Goede eigenschappen en kwaliteiten

 

Voorbereiding:

  1. De klas wordt  door de mentor verdeeld in groepjes van 4 (eventueel 5).
  2. Elk groepje krijgt een stapeltje kaarten met kwaliteiten.
  3. Elk groepje krijgt van de mentor grote gele stikkers.

 

Stap 1:   Wat zijn goede eigenschappen?  Vul het woordweb in.

 

Stap 2:

Je krijgt van de docent een gele stikker

Onderdeel a t/m d is een stilte opdracht, er mag dus niet gesproken worden.

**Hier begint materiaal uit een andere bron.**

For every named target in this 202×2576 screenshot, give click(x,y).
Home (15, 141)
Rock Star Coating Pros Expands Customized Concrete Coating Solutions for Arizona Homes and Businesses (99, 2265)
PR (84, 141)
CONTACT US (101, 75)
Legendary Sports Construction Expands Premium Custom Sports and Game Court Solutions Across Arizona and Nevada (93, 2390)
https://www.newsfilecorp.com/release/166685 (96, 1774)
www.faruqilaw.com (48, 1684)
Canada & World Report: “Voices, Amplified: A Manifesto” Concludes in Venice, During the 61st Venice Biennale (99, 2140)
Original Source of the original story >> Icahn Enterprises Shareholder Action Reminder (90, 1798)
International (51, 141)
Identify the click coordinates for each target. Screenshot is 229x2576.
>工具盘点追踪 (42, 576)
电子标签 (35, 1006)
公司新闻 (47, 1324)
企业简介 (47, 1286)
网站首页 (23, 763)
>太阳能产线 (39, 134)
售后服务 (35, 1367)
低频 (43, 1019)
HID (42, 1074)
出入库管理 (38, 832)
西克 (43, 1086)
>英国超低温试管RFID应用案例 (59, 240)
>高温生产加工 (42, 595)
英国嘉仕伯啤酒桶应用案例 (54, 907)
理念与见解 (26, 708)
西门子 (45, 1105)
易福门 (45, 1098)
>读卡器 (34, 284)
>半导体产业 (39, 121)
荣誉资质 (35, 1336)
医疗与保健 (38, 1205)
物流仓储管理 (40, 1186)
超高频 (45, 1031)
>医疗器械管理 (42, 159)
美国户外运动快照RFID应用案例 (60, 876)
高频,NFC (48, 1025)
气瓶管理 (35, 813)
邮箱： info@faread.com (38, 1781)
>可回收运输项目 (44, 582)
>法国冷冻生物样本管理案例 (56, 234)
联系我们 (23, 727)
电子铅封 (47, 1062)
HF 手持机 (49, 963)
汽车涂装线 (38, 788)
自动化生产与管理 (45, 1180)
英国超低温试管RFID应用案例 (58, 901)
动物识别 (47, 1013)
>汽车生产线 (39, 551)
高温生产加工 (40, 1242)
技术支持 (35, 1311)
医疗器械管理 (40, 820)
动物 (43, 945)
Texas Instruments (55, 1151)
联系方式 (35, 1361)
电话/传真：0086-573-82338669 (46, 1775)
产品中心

a) Noteer je eigen naam op de sticker

b) Geef jouw sticker door aan de persoon die rechts van je zit

c) Schrijf nu 1 goede eigenschap op van de persoon die op de sticker staat

d) Geef de sticker weer door naar rechts en herhaal stap 3.

   (Doe dit tot je je eigen sticker terug hebt)

e) Kies nu voor jezelf een eigenschap en schrijf deze ook op je sticker

 

Stap 3:

We gaan nu in gesprek over de positieve eigenschappen die je hebt gekregen.

Per persoon lees je de eigenschappen voor op de sticker.

De persoon die de eigenschap gegeven heeft, legt uit waarom je deze gekregen heeft.

Wanneer iedereen in het groepje geweest is, dan zijn jullie klaar.